Recensione:
Una scenografia quotidiana, quasi domestica, fatta di simboli di oggi e di ieri, accoglie il pubblico all’inizio del primo atto: accanto a panni stesi e a un’immagine sacra, iconografia dell’Italia di tutti i tempi, compaiono oggetti della modernità, la mitica vespa o la 500, compagne di viaggio degli italiani degli anni del boom economico. Ci sentiamo tutti a casa, in un ambiente che, se non ci appartiene direttamente, sicuramente ci riporta a qualcosa di familiare, a storie note, atmosfere già assaporate in qualche modo.
Inizia un lungo viaggio attraverso l’Italia del presente e del passato. Siamo guidati dalla simpatia frizzante di Chiara Noschese, che trascina dietro di sé tutto il gruppo e lo spettacolo intero. Bambina un po’ ingenua e un po’ maliziosa, o donna ironica e dal senso pratico, riesce a far scorrere immagini d’altri tempi eppure attuali. Le fanno da compagni di viaggio personaggi che rappresentano l’Italia che cambia, portatori ognuno dei propri valori e della propria morale. Sogni, illusioni e disillusioni degli italiani vengono presentati allo spettatore-passeggero. L’uso dei dialetti del sud fortifica le immagini e accentua il contrasto tra la mentalità di sempre ed il nuovo mondo che si affaccia alle porte, fatto di consumismo, femminismo, divismo.

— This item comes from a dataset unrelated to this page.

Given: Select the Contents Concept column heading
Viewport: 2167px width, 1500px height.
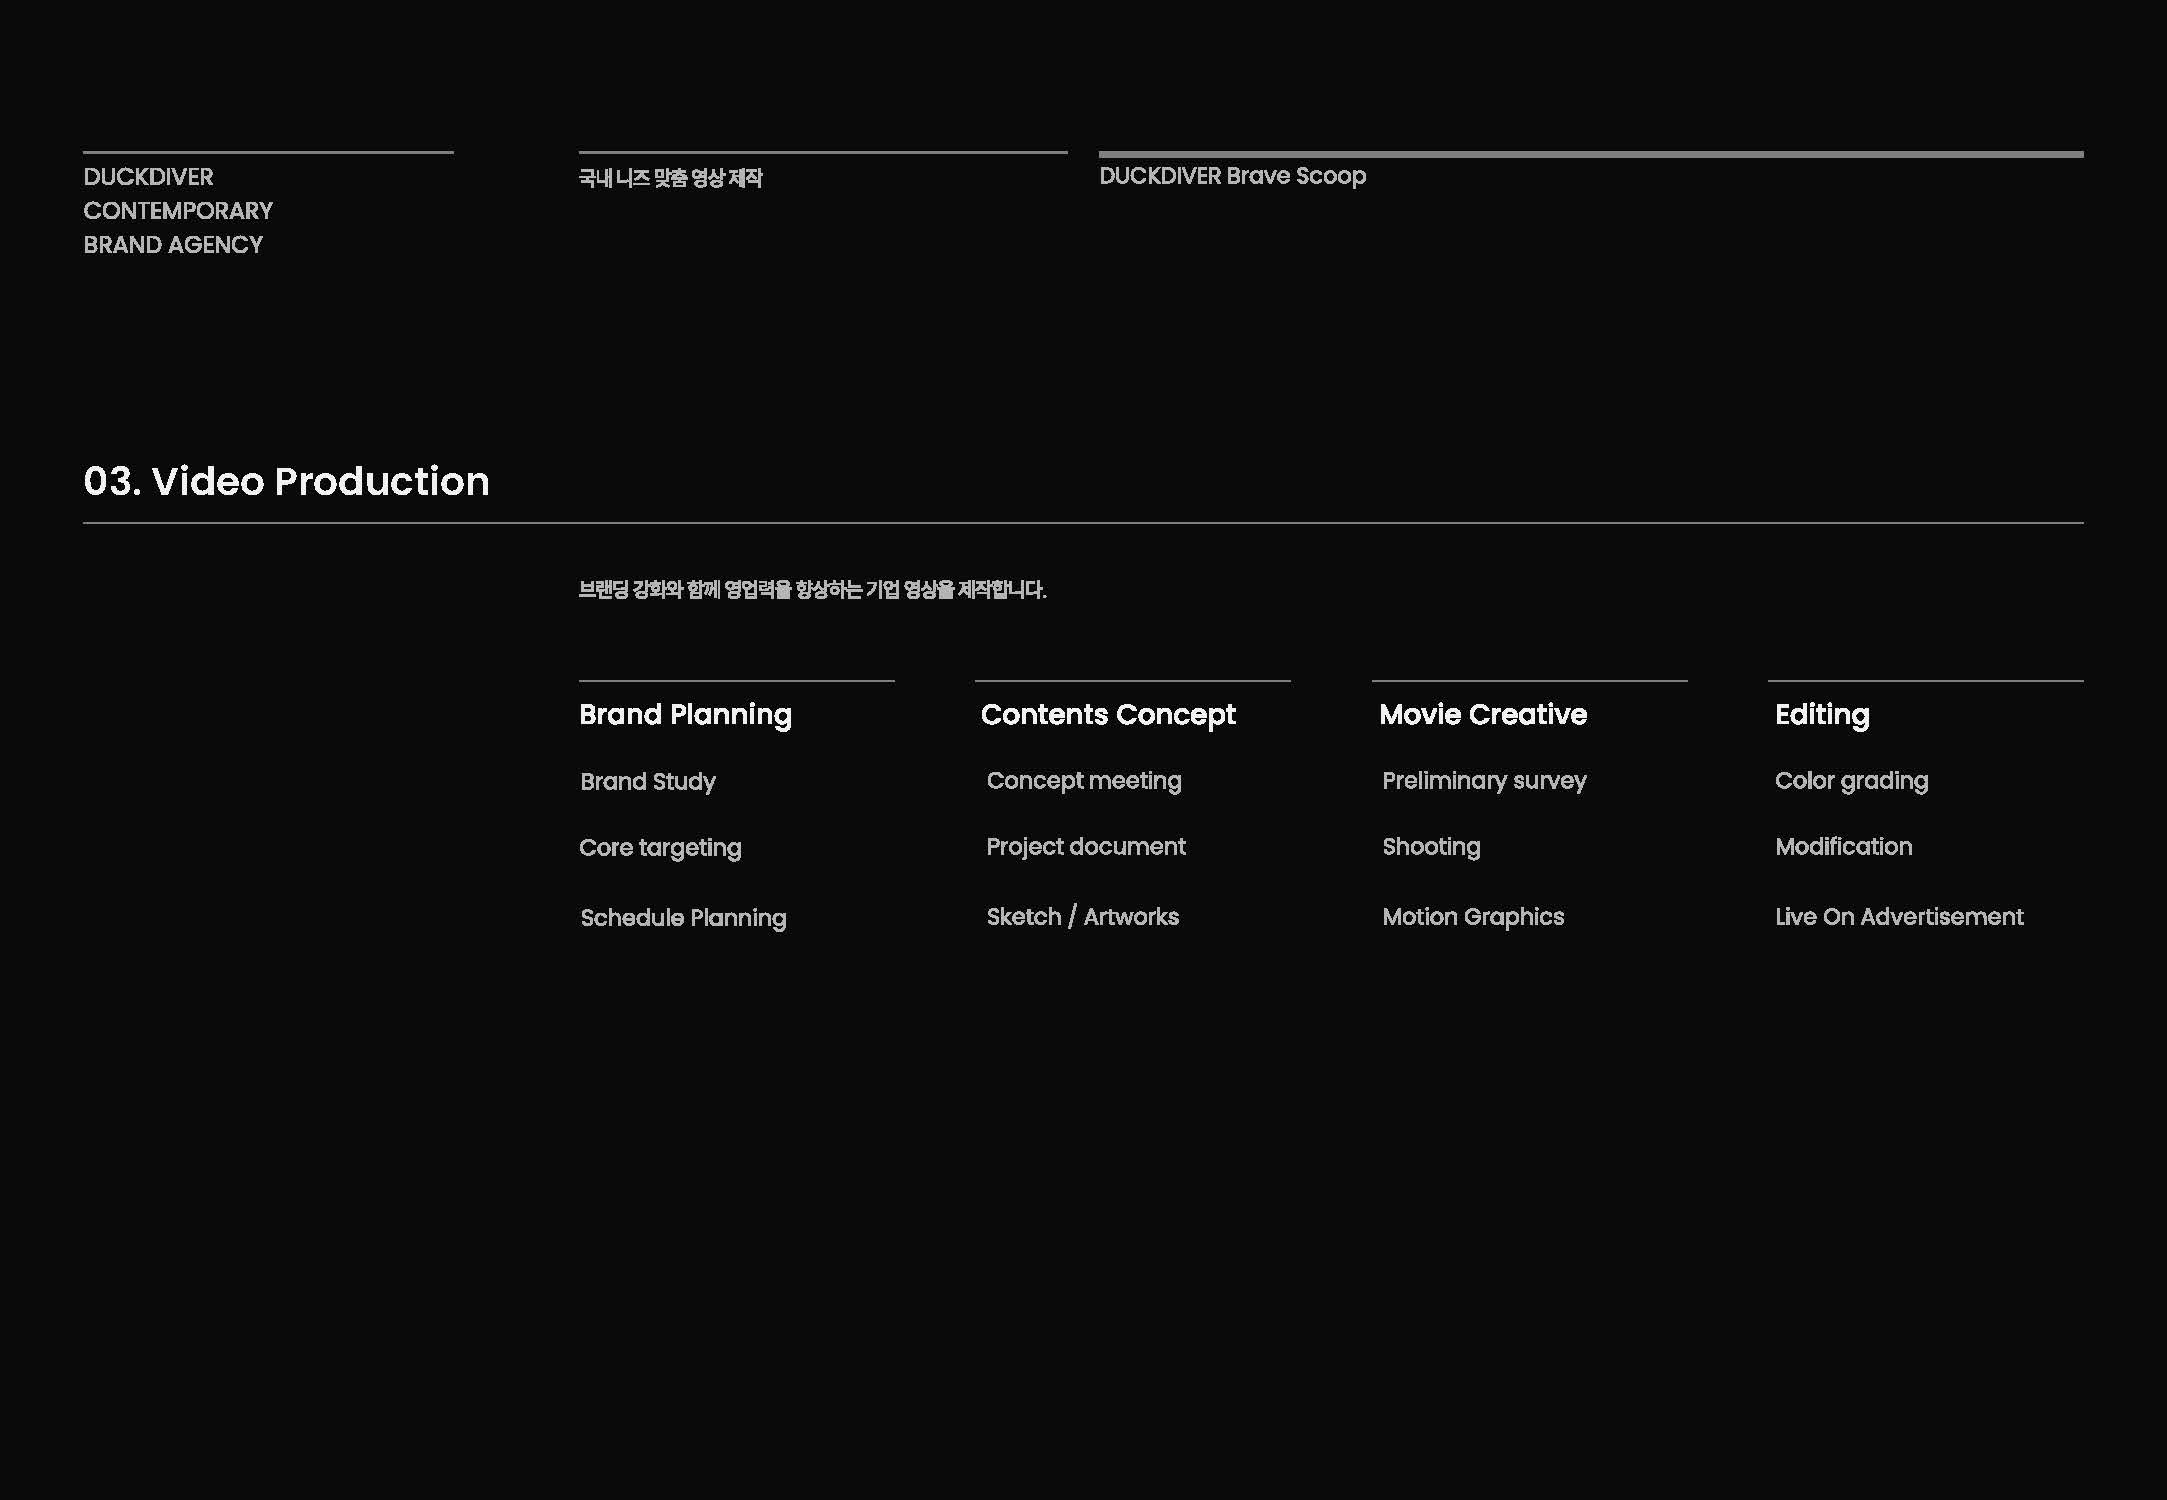Looking at the screenshot, I should click(1108, 714).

Nel secondo atto siamo traghettati in un’epoca ben più vicina: arriva la politica, la corruzione, arrivano le crisi di coppia, i reality show, internet. Non siamo più nel Sud rurale e ruspante, siamo al Nord o in una zona dell’Italia non meglio identificata, forse in tutta l’Italia.

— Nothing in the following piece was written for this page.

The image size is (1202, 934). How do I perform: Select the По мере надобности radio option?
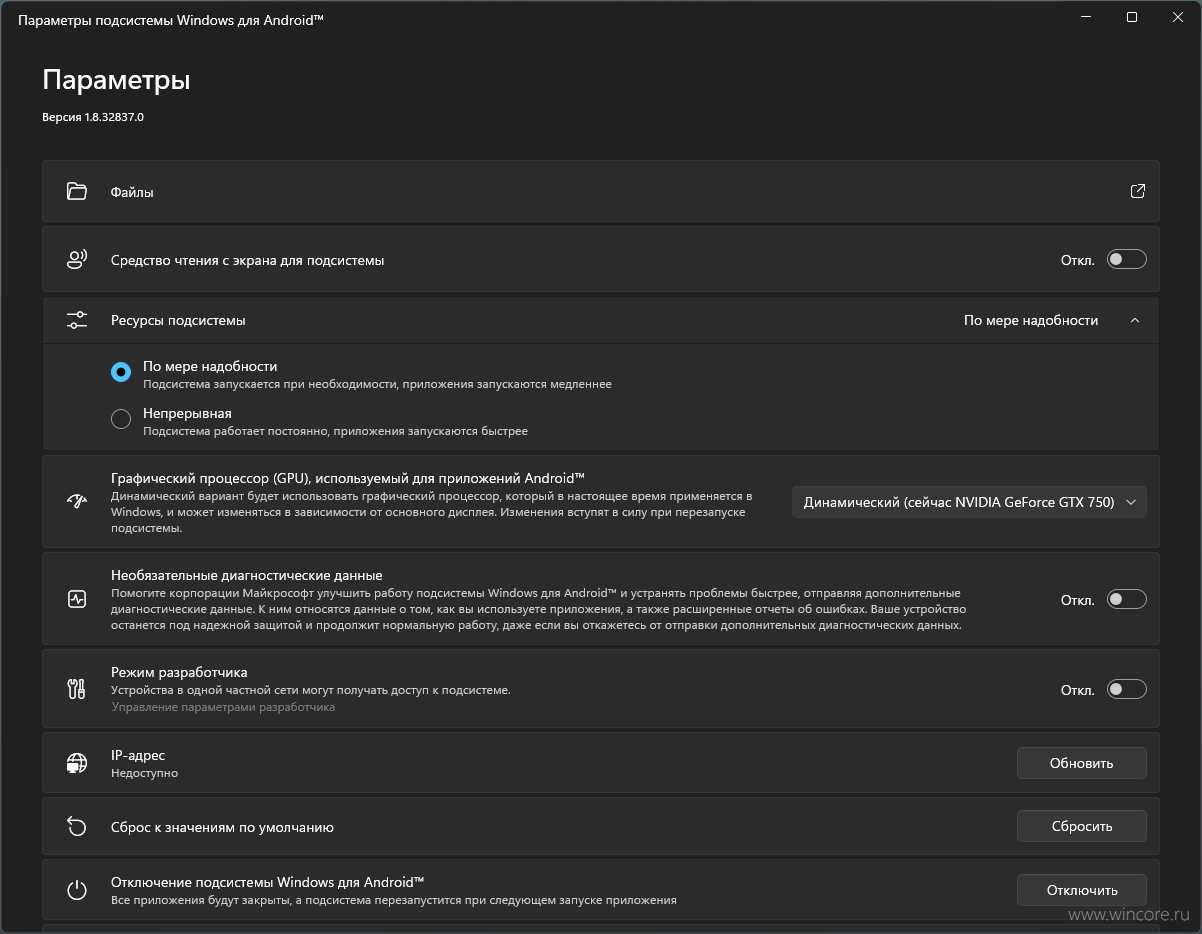coord(121,372)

Gli scatenati personaggi del primo atto non ci sono, al loro posto appaiono figure in crisi, di cui si mostrano soprattutto le frustrazioni. Ed anche l’andamento dello spettacolo risente di questa crisi: l’ironia spassionata e schietta della prima parte è lontana chilometri, il tono diventa più sentimentale e moralista, la recitazione macchinosa, come un abito imposto a forza, dentro cui gli attori non si riconoscono.

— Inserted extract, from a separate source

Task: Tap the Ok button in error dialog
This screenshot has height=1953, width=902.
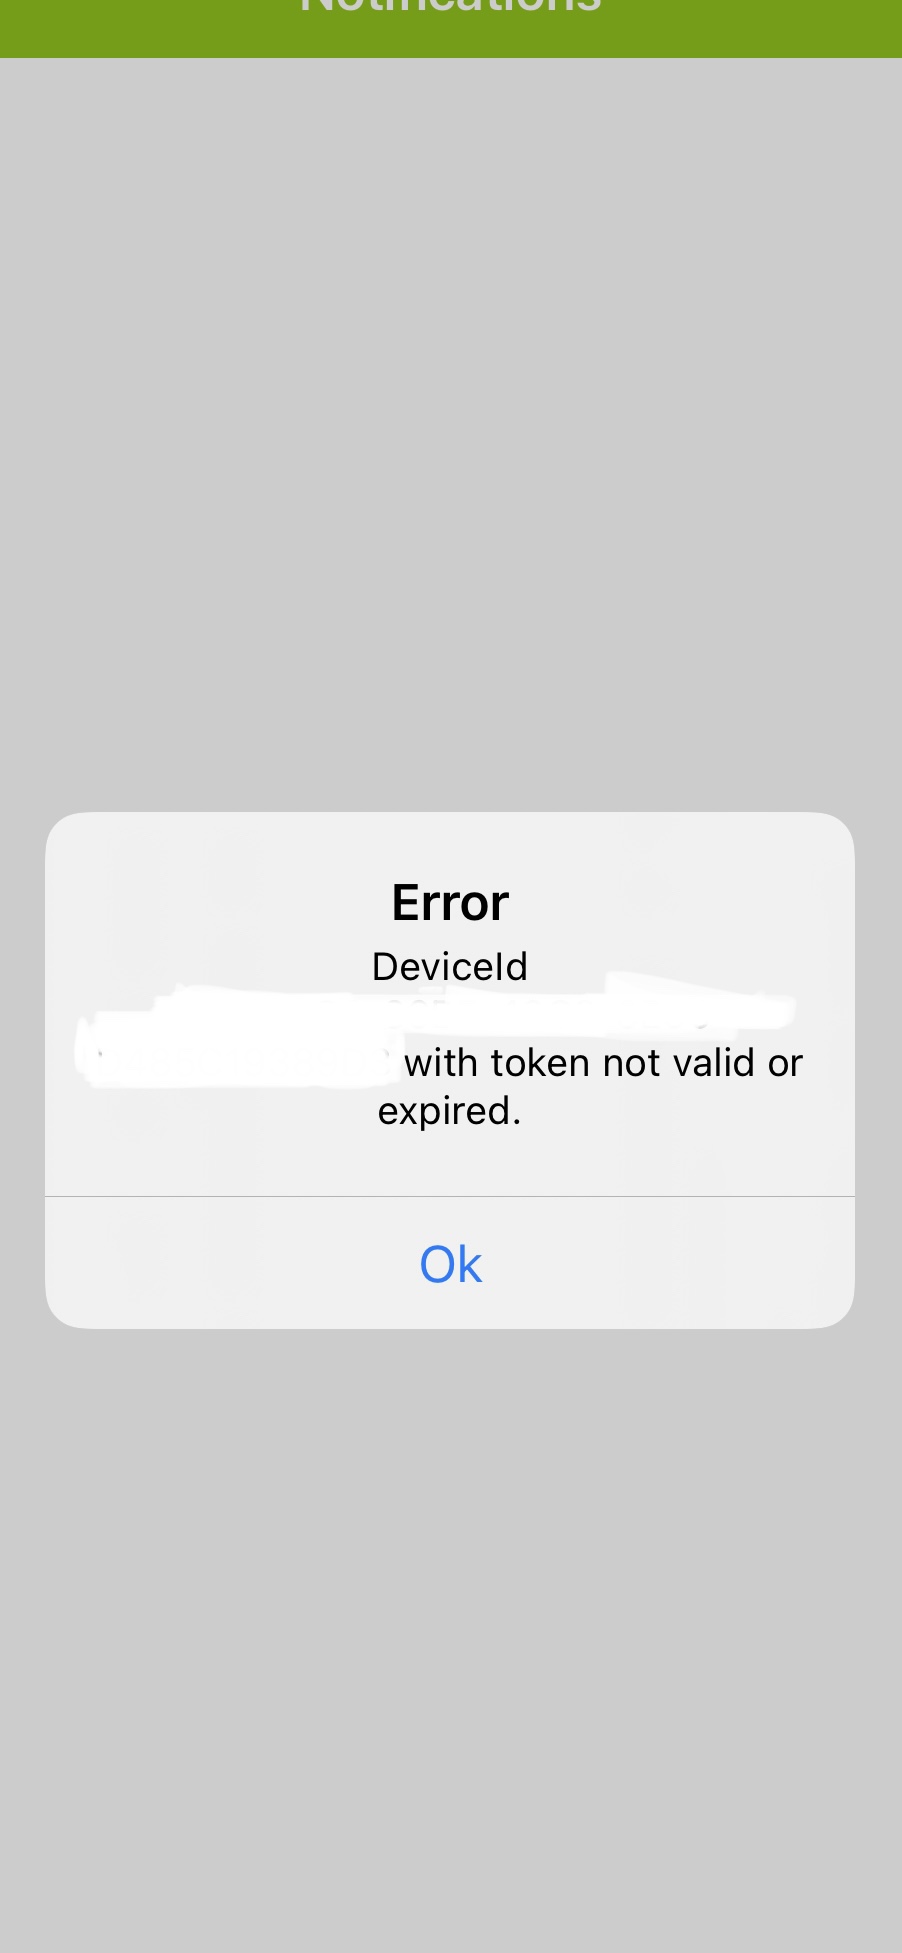Action: click(450, 1264)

Forse la vicinanza della realtà che si vuole descrivere impedisce una visione genuina e sincera, su cui ridere bonariamente, come nel primo atto. Viene a galla la difficoltà di trattare temi comuni, vicini, in un tono distaccato e ironico, senza cadere nel già detto. Ed anche la bravura degli attori, che pure hanno momenti di lucida comicità, non riesce a far risalire il tono.